Virreinato del Río de la Plata: El malogrado Fuerte San José de la Península de Valdéz

Fuerte San José: evidencias arqueológicas sobre cómo fue la presencia española en la Patagonia


Los restos arqueológicos de uno de los enclaves defensivos y productivos instalados por la Corona Española entre 1779 y 1810 en Península Valdés dan cuenta de un establecimiento precario en un contexto de escasez y de tensiones interétnicas.


CONICET


Plano y descripción del puerto ô bahia de San Josef. . Año 1779. Fundacao Biblioteca Nacional Rio de Janeiro (Brasil). Colección De Angelis. Cartografía ARC.023,06,022


Excavaciones en Fuerte San José durante abril de 2022, Península Valdés, Chubut. Foto: gentileza investigadoras


Equipo de trabajo en abril de 2022 en Fuerte San José, Península Valdés, Chubut". Foto: gentileza investigadoras.



En el marco de las Reformas Borbónicas, el rey Carlos III toma la decisión de proteger y fortalecer su presencia en territorios indígenas en América. Este proyecto colonizador incluyó la instalación de cuatro enclaves en la costa atlántica patagónica.

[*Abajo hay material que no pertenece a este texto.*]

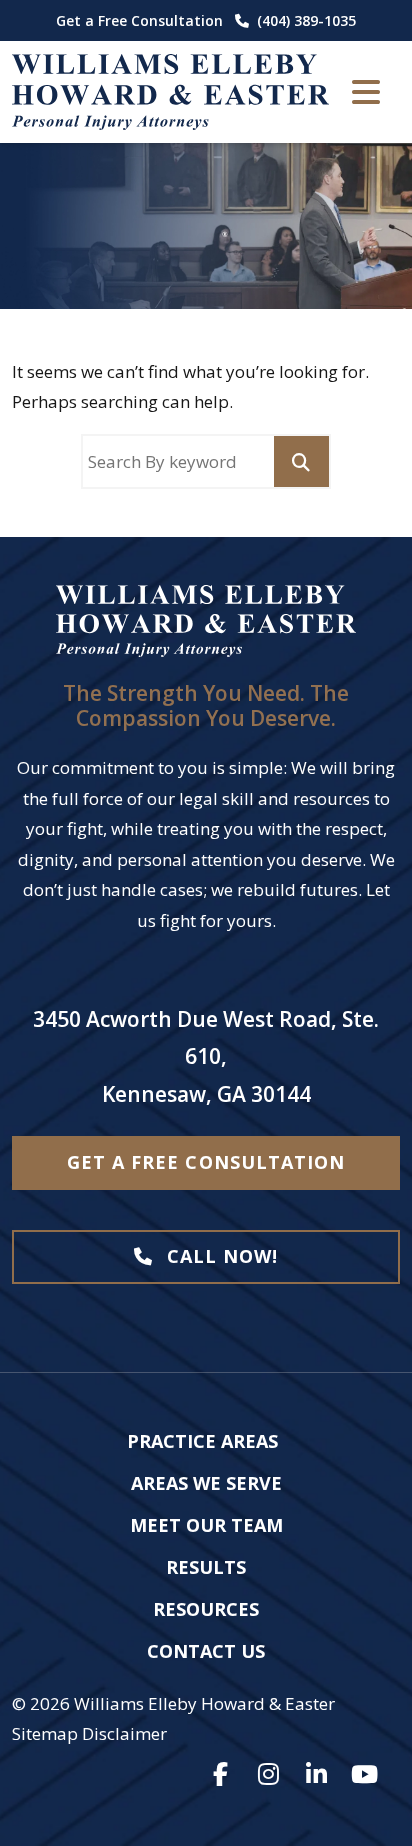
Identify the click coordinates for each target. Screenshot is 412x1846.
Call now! (219, 1256)
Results (206, 1567)
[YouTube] (364, 1774)
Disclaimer (124, 1733)
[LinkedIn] (316, 1774)
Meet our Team (206, 1525)
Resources (206, 1609)
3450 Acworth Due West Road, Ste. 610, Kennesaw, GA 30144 (206, 1057)
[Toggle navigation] (366, 92)
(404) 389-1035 (306, 20)
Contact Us (206, 1651)
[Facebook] (220, 1774)
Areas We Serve (206, 1483)
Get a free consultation (205, 1162)
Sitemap (45, 1733)
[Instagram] (268, 1774)
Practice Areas (202, 1441)
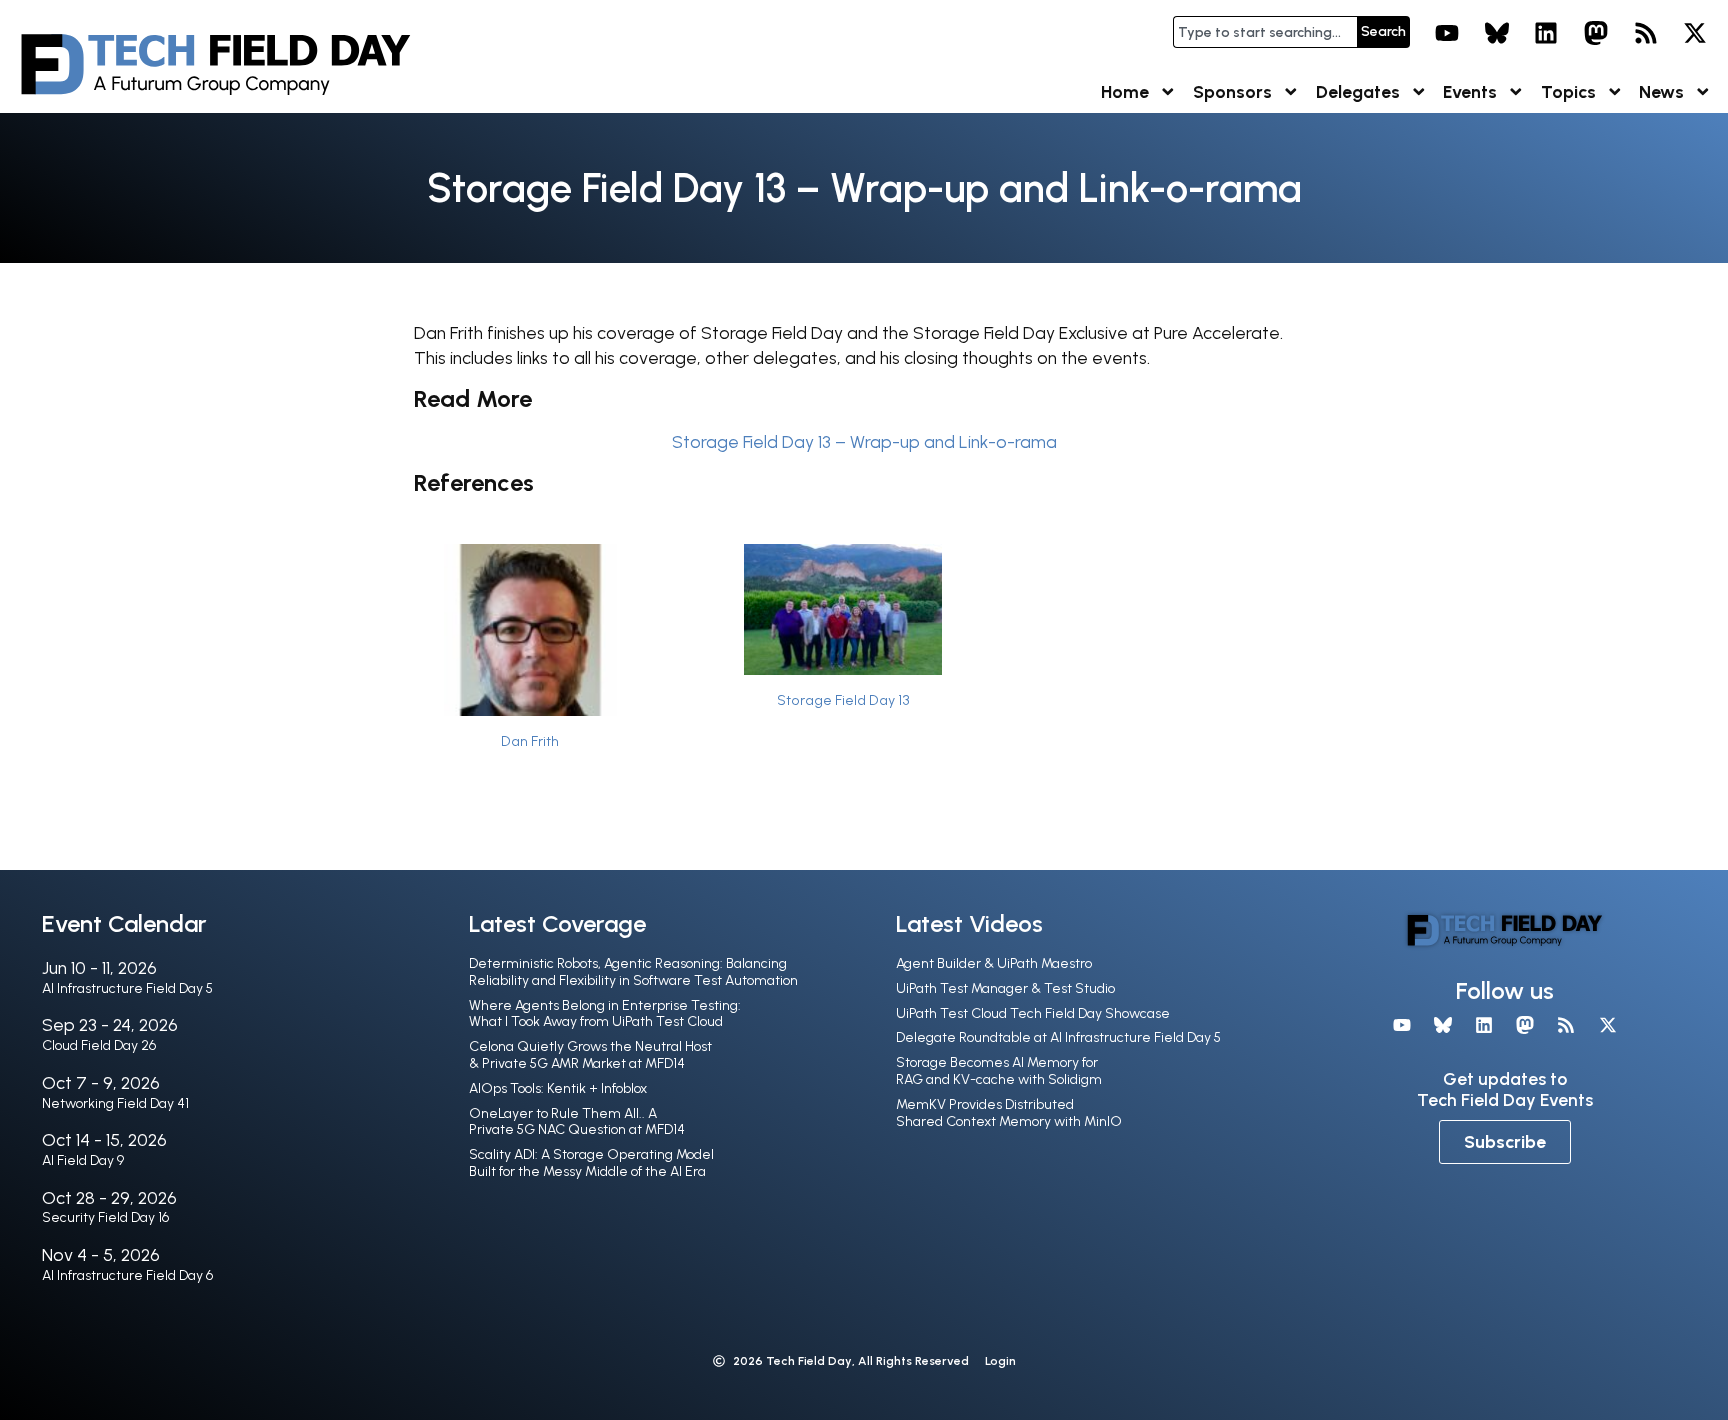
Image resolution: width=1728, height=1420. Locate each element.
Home (1125, 91)
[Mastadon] (1596, 33)
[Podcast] (1646, 33)
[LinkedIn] (1547, 33)
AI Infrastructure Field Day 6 (127, 1275)
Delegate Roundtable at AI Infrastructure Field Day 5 (1058, 1037)
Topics (1568, 91)
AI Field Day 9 (83, 1160)
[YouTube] (1447, 33)
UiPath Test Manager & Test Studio (1005, 988)
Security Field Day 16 (105, 1217)
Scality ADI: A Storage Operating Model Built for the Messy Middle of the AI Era (591, 1163)
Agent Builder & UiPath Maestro (994, 963)
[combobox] (1265, 32)
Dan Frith (530, 741)
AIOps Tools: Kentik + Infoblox (558, 1088)
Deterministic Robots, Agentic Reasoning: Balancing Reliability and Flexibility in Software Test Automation (633, 972)
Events (1470, 91)
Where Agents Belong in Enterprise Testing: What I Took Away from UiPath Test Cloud (605, 1014)
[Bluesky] (1497, 33)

Un equipo de investigación arqueológica multidisciplinario del CONICET estudia los vestigios de los asentamientos del Fuerte San José y el Puesto de la Fuente, erigidos entre 1779 y 1810 en Península Valdés (Provincia del Chubut), para poder comprender los modos de vida, la complejidad de las relaciones interétnicas entre colonos y las poblaciones nativas y las estrategias de supervivencia en contextos de escasez y hostilidad. “Lo que queda en los almacenes está todo sumamente pasado (harina margas, sacos engusanados). Este almacén está muy inundado de ratas pues es el primero que se hizo y se comen todas las harinas y menestras”, reza uno de los documentos que las investigadoras registraron.

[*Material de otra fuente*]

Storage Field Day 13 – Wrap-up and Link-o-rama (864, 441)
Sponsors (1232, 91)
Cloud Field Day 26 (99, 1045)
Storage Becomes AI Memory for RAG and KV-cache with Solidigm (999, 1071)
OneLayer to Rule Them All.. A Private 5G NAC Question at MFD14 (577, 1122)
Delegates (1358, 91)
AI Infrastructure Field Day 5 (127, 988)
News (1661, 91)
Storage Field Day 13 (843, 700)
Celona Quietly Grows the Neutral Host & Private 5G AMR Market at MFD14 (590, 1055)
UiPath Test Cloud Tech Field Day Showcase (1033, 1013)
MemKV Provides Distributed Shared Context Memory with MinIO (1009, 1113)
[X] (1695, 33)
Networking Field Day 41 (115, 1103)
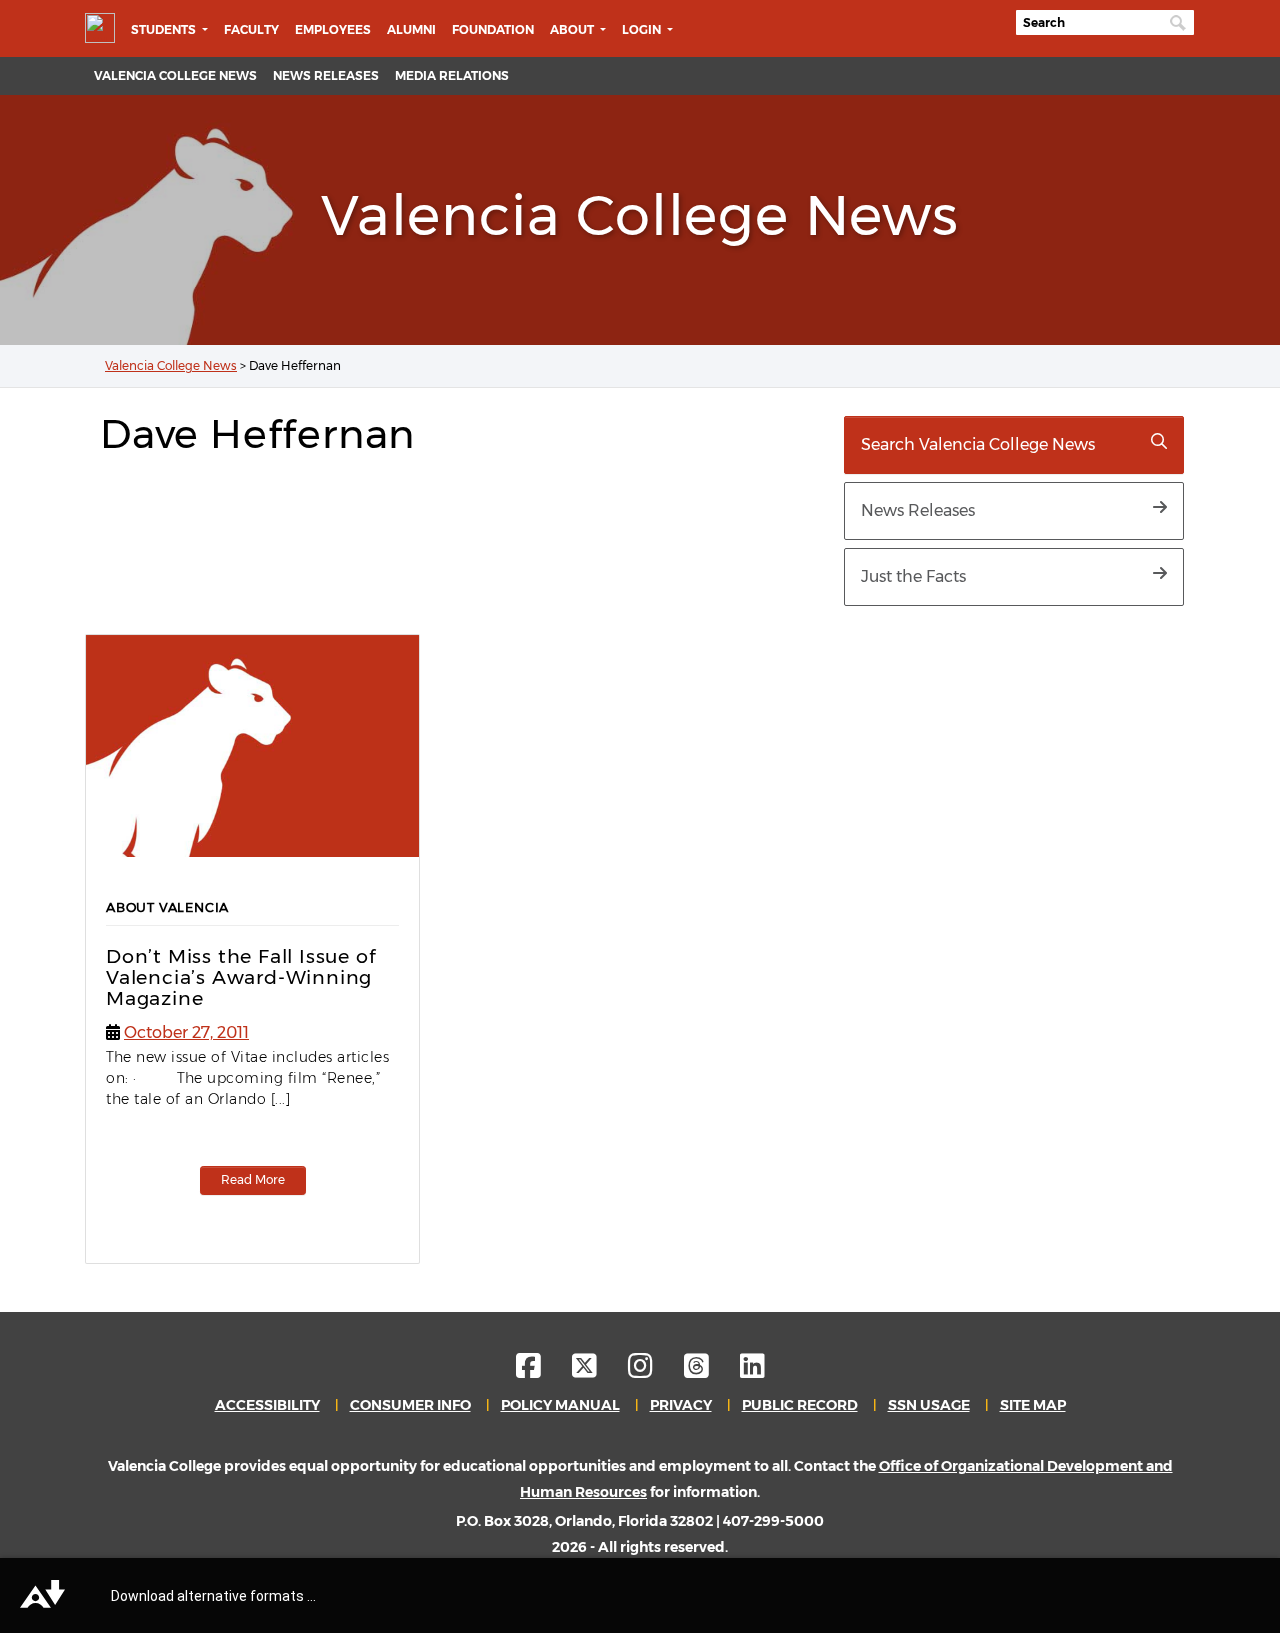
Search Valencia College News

Las arqueólogas Silvana Buscaglia, del Instituto Multidisciplinario de Historia y Ciencias Humanas (IMHICIHU, CONICET), y Marcia Bianchi Villelli, del Instituto de Investigaciones en Diversidad y Procesos de Cambio (IIDyPCa, UNRN-CONICET), trabajan hace más de veinte años en el estudio de la colonización española de la costa patagónica y, a partir del año 2014, sumaron al equipo a Solana García Guraieb, del Instituto Nacional de Antropología y Pensamiento Latinoamericano (INAPL), y a Augusto Tessone, del Instituto de Geocronología y Geología Isotópica  (INGEIS, CONICET-UBA). En estos años, los integrantes del equipo han publicado numerosos trabajos sobre el asentamiento del Fuerte San Jorge.

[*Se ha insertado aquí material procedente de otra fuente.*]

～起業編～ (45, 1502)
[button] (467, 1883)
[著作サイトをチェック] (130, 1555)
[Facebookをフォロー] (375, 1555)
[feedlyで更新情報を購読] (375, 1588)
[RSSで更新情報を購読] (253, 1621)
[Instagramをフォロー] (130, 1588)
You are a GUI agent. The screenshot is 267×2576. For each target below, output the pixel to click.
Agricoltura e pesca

“El Fuerte San José tiene algunas características especiales que lo diferencian del resto de los enclaves que se establecieron en la región. Fue un asentamiento precario, subsidiario del Fuerte Nuestra Señora del Carmen. Poco tiempo después, frente a la necesidad de agua dulce, fue creado el Puesto de la Fuente, un establecimiento complementario de carácter productivo situado en proximidades a la Salina Grande a unos 30 kilómetros del fuerte. Ambos asentamientos fueron habitados por una pequeña población militar que rotaba anualmente; perduraron por un período de treinta y un años, hasta que en 1810 las tensiones con las poblaciones indígenas desembocaron en un ataque, ocasionando la muerte de la mitad de sus ocupantes”, cuenta Buscaglia.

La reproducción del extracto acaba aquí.